I suspect this has to do with the collection before being converted to a list, comparing references to objects rather than the object data itself but I do not fully understand what is going on - why does the fist code example not produce unique results and what happens to the collection when using .ToList() that makes it work?

[EDIT] I've simplified the above queries, in the real world the query has several joins which generates non-unique results, however I am returning just the User objects.

I tried overriding the Equals and GetHashCode methods but this did not make any difference.

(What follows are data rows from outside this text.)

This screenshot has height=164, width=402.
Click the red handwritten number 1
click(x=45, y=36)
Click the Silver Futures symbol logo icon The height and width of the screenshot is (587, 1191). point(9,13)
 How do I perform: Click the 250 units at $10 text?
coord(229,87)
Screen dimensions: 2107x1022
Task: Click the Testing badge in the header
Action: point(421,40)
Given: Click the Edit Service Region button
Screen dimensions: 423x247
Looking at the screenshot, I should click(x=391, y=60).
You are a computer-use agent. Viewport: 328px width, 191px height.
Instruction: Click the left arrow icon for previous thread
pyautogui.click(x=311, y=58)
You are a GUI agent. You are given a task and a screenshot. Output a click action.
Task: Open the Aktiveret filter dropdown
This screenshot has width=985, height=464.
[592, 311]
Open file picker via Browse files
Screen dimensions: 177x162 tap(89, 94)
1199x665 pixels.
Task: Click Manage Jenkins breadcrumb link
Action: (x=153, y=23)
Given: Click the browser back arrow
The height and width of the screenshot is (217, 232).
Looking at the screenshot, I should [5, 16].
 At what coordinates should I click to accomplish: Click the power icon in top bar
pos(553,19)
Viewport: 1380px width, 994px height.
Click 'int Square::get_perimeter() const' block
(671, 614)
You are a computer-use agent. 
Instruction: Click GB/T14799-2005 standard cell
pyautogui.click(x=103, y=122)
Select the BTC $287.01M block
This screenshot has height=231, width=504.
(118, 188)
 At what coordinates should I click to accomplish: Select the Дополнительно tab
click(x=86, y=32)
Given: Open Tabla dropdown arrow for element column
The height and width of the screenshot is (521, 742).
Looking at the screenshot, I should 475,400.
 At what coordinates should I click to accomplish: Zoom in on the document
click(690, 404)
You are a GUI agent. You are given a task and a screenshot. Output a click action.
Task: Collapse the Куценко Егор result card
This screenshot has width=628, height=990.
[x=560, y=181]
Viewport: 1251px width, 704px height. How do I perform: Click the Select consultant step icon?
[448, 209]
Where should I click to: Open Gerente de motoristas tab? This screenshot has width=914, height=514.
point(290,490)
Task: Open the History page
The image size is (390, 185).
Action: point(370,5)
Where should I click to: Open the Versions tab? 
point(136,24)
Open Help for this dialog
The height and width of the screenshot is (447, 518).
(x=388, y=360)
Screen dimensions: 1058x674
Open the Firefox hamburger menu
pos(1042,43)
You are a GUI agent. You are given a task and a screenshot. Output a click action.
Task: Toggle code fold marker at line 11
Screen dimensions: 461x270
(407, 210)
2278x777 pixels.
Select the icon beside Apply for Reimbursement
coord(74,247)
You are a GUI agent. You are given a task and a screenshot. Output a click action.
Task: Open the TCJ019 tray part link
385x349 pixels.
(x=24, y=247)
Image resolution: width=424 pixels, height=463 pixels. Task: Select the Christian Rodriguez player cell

public override bool Equals(object obj)
{
    User comparingObject = obj as User ;

    if (comparingObject == null)
    {
        return false;
    }
    else
    {
        return comparingObject.UserID.Equals(this.UserID);
    }
}

public override int GetHashCode()
{
    return this.UserID.GetHashCode();
}

[UPDATE] Having run the same query in LinqPad, it works as expected providing a list of distinct entries. However running the same query in LinqPad when using the Telerik ORM dll I get multiple entries. So it appears to be a peculiarity with Telerik. When I have time I will investigate further and raise it with Telerik support.

Answer

Mohammad Dehghan picture Mohammad Dehghan · Jul 1, 2013

Obviously you cannot have exact duplicate rows (including the primary key) in your table. Probably what you mean is rows with some equal fields (excluding primary key).

Calling Distinct on IQueryable, generates a SQL DISTINCT operator on the resulting query, which compares every field of your table against each other. Because you cannot have exact duplicate rows in the table, it returns all the rows.

On the other hand, calling Distinct on a List<User> will use Equals method of the User object to compare objects in memory (after fetching all the rows from database). The final result depends on the implementation of Equals method, which could check only some fields for equal values.